### WHAT TO DO
Copy exactly, and copy only, the lines from the one bearing "How do I perform: Focus" through the final line of the records.

%%

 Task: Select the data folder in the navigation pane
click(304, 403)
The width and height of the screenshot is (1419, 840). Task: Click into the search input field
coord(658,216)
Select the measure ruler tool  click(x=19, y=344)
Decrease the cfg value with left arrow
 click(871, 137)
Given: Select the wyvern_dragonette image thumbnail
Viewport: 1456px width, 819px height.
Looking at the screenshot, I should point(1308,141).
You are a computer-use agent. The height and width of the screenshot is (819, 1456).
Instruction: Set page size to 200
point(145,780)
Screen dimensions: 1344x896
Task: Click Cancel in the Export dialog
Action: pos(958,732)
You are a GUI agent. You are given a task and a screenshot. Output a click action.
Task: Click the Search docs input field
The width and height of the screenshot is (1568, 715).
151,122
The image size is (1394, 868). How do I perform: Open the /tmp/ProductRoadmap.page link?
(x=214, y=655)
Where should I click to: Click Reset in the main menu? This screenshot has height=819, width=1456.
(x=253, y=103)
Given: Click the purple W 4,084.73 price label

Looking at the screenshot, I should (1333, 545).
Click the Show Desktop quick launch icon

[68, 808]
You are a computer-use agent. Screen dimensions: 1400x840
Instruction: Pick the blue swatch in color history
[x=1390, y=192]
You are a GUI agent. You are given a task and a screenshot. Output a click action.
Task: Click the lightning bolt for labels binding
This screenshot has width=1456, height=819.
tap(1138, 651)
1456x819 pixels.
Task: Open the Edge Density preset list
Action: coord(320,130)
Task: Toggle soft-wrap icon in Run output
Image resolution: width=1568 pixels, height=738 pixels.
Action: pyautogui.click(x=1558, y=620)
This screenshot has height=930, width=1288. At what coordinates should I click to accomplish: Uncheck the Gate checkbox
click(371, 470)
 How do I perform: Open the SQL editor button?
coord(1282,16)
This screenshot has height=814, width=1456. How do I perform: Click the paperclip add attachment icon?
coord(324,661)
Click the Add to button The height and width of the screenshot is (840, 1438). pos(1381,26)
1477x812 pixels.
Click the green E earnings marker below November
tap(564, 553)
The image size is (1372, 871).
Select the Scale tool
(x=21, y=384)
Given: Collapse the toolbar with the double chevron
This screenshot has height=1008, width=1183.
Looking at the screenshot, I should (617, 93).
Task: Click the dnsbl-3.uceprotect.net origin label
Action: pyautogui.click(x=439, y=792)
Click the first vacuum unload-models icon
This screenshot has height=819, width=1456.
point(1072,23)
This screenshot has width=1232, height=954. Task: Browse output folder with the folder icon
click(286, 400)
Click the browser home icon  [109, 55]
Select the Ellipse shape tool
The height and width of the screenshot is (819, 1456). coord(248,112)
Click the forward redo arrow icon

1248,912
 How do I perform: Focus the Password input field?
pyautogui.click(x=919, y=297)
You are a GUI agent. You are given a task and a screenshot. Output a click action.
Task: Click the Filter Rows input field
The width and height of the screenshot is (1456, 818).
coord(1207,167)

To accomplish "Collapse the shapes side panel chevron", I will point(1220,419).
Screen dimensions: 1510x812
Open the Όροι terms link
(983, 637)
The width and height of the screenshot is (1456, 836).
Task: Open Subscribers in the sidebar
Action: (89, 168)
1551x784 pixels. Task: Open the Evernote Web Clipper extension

%%

### EXPECTED ANSWER
 How do I perform: Focus the Password input field?
pyautogui.click(x=919, y=297)
You are a GUI agent. You are given a task and a screenshot. Output a click action.
Task: Click the Filter Rows input field
The width and height of the screenshot is (1456, 818).
coord(1207,167)

To accomplish "Collapse the shapes side panel chevron", I will point(1220,419).
Screen dimensions: 1510x812
Open the Όροι terms link
(983, 637)
The width and height of the screenshot is (1456, 836).
Task: Open Subscribers in the sidebar
Action: (89, 168)
1551x784 pixels. Task: Open the Evernote Web Clipper extension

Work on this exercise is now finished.